Input:
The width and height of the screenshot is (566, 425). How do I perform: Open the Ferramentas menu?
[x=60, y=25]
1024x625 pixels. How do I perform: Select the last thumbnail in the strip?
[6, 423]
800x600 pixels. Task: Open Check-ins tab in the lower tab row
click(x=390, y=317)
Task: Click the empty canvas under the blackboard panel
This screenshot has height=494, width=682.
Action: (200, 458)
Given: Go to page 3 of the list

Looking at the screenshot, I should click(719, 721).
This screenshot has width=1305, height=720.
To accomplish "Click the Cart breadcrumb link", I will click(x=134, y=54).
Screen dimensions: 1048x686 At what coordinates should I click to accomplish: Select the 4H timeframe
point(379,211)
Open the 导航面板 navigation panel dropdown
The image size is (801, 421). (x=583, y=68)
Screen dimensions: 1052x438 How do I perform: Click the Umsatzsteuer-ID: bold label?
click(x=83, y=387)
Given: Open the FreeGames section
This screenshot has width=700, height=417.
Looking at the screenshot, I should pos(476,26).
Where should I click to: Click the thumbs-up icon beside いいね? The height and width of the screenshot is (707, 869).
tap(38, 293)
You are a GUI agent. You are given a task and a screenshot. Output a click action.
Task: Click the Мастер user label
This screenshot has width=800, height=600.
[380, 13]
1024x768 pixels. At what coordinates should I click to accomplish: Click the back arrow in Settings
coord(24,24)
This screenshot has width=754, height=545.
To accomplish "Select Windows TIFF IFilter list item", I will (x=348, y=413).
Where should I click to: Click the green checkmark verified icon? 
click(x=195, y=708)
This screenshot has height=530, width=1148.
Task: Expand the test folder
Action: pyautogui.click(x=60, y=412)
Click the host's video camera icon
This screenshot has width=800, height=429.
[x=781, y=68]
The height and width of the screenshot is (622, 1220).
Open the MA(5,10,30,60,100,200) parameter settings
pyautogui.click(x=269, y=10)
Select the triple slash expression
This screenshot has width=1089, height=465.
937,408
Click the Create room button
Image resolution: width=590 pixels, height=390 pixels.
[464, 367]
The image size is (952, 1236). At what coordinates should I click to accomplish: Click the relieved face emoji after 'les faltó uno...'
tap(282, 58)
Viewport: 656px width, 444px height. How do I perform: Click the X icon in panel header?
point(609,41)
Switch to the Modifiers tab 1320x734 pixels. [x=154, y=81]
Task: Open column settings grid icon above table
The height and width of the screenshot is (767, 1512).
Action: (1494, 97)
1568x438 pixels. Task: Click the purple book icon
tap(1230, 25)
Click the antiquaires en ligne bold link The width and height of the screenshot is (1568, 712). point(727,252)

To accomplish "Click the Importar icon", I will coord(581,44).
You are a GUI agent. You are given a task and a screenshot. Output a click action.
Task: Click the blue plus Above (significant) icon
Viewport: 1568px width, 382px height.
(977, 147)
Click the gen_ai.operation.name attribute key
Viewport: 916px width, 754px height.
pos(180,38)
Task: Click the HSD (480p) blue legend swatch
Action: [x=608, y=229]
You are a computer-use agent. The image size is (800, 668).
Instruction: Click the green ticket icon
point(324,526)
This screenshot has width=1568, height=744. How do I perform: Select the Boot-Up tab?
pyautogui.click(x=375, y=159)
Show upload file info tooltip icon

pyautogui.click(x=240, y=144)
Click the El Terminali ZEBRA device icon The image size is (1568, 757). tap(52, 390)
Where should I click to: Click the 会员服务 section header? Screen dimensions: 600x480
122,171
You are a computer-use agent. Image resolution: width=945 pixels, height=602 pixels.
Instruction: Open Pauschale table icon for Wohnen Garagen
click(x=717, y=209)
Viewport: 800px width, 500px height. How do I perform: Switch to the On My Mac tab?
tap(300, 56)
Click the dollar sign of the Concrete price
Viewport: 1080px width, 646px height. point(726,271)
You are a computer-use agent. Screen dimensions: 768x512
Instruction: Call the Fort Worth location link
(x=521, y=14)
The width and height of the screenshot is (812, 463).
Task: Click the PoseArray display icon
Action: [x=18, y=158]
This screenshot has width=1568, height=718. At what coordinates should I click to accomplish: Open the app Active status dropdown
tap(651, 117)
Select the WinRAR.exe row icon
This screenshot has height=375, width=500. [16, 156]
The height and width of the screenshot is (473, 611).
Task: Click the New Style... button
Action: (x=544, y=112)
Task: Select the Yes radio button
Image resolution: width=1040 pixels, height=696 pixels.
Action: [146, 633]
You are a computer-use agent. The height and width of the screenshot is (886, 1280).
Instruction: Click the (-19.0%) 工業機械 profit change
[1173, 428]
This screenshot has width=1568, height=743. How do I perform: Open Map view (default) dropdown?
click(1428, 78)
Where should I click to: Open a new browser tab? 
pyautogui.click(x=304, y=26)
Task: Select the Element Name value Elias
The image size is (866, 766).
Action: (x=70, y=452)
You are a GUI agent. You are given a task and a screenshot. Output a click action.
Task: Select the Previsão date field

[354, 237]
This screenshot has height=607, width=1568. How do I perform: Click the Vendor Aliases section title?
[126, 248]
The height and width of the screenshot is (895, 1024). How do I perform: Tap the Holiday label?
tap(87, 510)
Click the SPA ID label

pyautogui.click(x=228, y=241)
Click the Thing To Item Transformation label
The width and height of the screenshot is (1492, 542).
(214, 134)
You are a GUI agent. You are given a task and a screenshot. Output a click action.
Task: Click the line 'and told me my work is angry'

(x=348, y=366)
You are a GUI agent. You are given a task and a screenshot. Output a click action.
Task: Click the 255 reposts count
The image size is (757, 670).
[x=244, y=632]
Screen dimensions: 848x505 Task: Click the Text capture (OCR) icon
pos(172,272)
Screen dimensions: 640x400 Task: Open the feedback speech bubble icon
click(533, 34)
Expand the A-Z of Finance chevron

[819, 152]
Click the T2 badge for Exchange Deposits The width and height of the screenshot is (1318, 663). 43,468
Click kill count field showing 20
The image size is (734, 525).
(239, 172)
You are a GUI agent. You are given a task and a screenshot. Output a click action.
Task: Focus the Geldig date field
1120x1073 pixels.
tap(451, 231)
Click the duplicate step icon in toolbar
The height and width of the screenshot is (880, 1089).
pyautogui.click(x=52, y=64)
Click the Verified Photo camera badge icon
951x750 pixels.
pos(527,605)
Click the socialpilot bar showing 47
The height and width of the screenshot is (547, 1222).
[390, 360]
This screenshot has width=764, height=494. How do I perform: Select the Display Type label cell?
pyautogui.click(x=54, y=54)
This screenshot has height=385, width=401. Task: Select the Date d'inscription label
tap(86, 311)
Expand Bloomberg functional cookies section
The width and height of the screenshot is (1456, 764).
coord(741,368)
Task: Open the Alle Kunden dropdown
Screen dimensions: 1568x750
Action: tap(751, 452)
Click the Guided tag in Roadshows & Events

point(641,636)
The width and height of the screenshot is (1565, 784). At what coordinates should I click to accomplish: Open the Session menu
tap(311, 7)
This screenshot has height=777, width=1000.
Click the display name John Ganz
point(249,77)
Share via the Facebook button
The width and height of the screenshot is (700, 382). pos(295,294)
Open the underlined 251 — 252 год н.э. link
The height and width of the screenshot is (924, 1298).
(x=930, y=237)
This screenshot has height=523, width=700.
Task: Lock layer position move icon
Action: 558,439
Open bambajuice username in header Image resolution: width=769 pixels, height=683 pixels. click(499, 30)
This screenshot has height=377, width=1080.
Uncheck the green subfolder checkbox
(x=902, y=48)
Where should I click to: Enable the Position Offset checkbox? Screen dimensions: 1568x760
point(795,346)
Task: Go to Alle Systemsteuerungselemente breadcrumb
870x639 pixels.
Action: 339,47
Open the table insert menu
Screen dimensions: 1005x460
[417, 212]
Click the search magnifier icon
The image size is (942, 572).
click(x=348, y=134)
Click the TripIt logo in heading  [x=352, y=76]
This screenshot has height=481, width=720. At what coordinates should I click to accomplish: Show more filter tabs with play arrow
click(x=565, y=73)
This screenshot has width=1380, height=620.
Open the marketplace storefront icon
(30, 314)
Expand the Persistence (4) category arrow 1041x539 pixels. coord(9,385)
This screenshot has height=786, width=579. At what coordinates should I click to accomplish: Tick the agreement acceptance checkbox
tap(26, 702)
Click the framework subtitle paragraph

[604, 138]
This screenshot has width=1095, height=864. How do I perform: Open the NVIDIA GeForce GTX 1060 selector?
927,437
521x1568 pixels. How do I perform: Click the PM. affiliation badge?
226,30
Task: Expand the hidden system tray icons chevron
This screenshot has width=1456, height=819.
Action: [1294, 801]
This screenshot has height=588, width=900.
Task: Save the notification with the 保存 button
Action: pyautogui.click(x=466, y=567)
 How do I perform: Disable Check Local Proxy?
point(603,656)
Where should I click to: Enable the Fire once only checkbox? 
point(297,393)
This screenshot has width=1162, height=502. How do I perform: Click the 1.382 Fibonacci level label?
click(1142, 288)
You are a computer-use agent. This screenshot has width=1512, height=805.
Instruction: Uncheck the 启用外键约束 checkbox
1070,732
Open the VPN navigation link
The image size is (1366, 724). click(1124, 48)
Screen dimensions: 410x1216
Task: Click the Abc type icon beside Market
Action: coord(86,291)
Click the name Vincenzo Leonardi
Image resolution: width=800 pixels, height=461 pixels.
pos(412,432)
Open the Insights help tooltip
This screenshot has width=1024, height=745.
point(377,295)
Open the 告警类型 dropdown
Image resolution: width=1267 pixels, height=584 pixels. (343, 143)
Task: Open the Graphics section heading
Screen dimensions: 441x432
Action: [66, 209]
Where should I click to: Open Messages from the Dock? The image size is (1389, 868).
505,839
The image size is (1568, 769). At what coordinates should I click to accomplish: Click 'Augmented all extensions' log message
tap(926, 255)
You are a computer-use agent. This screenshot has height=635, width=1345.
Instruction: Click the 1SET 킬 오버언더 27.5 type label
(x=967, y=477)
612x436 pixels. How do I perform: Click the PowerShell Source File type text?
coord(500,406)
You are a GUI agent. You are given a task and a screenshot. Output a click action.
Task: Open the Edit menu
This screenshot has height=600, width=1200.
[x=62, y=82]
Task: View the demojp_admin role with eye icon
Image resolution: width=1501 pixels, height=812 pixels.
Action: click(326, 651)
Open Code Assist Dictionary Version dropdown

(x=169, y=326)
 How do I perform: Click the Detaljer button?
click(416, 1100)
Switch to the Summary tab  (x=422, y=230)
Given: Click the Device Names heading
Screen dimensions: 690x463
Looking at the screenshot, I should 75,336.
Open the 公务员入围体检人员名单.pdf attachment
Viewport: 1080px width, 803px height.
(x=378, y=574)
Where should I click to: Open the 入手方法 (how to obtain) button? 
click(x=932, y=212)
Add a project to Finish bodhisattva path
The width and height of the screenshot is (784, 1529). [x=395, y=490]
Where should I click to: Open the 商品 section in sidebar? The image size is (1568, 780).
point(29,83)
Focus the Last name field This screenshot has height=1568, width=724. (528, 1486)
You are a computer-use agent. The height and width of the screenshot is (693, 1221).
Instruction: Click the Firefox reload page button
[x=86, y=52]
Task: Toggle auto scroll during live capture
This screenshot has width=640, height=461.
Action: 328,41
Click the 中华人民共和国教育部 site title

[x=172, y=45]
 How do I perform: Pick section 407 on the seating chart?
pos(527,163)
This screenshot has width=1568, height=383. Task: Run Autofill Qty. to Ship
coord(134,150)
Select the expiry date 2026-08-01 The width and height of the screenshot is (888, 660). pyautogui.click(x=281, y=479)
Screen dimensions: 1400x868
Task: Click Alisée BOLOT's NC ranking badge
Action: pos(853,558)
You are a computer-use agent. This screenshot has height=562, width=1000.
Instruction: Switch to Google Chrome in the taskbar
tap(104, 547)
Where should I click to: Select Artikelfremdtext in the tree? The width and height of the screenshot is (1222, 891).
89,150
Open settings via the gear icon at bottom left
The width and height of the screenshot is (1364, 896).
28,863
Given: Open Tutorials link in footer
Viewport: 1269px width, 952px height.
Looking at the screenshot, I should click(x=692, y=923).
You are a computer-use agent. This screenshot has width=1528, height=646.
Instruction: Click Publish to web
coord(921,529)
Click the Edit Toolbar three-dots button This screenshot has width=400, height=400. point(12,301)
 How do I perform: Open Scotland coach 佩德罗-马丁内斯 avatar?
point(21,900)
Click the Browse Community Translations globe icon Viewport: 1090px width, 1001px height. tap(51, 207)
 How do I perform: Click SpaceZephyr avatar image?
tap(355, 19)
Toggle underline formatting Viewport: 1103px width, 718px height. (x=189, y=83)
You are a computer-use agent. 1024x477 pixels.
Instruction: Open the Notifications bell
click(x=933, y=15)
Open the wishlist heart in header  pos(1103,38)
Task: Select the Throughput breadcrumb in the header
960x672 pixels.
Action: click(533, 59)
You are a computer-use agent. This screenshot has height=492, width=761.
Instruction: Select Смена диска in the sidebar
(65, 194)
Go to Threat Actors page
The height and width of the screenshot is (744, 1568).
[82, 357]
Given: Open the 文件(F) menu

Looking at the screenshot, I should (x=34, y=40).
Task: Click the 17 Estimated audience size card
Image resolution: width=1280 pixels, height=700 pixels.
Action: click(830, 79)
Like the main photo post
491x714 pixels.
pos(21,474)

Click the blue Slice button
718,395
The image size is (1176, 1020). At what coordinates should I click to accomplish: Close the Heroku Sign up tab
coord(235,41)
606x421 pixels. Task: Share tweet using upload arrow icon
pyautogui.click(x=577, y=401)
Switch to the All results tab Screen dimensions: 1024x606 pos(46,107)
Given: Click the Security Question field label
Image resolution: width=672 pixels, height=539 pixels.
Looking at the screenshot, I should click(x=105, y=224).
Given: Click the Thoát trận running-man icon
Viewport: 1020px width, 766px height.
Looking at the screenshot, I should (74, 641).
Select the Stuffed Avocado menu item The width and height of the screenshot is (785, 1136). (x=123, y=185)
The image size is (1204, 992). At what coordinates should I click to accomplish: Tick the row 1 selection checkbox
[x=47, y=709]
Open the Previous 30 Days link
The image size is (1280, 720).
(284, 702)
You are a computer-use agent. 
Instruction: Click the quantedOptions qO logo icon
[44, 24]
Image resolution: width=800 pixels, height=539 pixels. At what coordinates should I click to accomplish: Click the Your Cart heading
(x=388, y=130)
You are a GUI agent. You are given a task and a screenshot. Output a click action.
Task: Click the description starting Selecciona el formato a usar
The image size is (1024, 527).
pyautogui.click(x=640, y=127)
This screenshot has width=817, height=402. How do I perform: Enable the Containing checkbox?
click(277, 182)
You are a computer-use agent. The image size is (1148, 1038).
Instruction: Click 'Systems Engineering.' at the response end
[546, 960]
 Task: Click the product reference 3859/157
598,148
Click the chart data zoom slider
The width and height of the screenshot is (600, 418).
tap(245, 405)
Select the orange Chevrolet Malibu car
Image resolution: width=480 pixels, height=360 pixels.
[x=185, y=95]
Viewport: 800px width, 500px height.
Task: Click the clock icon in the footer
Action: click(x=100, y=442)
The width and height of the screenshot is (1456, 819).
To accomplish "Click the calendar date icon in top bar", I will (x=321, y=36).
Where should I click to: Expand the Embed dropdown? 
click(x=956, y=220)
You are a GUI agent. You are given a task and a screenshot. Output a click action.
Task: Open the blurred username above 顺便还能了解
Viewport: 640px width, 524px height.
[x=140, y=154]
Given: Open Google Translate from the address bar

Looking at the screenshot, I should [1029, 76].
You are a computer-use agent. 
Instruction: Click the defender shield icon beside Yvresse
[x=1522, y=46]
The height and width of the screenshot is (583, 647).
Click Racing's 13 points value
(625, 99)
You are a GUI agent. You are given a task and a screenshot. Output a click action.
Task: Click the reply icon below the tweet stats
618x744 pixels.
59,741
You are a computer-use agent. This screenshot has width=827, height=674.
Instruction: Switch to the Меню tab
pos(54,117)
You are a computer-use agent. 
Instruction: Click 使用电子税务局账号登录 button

What the task asks: Reproduce the entries above exactly, but only the lines between the line holding "Where should I click to: Enable the Fire" and the line holding "has height=635, width=1345.", inclusive.

Result for this task:
Where should I click to: Enable the Fire once only checkbox? 
point(297,393)
This screenshot has width=1162, height=502. How do I perform: Click the 1.382 Fibonacci level label?
click(1142, 288)
You are a computer-use agent. This screenshot has width=1512, height=805.
Instruction: Uncheck the 启用外键约束 checkbox
1070,732
Open the VPN navigation link
The image size is (1366, 724). click(1124, 48)
Screen dimensions: 410x1216
Task: Click the Abc type icon beside Market
Action: coord(86,291)
Click the name Vincenzo Leonardi
Image resolution: width=800 pixels, height=461 pixels.
pos(412,432)
Open the Insights help tooltip
This screenshot has width=1024, height=745.
point(377,295)
Open the 告警类型 dropdown
Image resolution: width=1267 pixels, height=584 pixels. (343, 143)
Task: Open the Graphics section heading
Screen dimensions: 441x432
Action: [66, 209]
Where should I click to: Open Messages from the Dock? The image size is (1389, 868).
505,839
The image size is (1568, 769). At what coordinates should I click to accomplish: Click 'Augmented all extensions' log message
tap(926, 255)
You are a computer-use agent. This screenshot has height=635, width=1345.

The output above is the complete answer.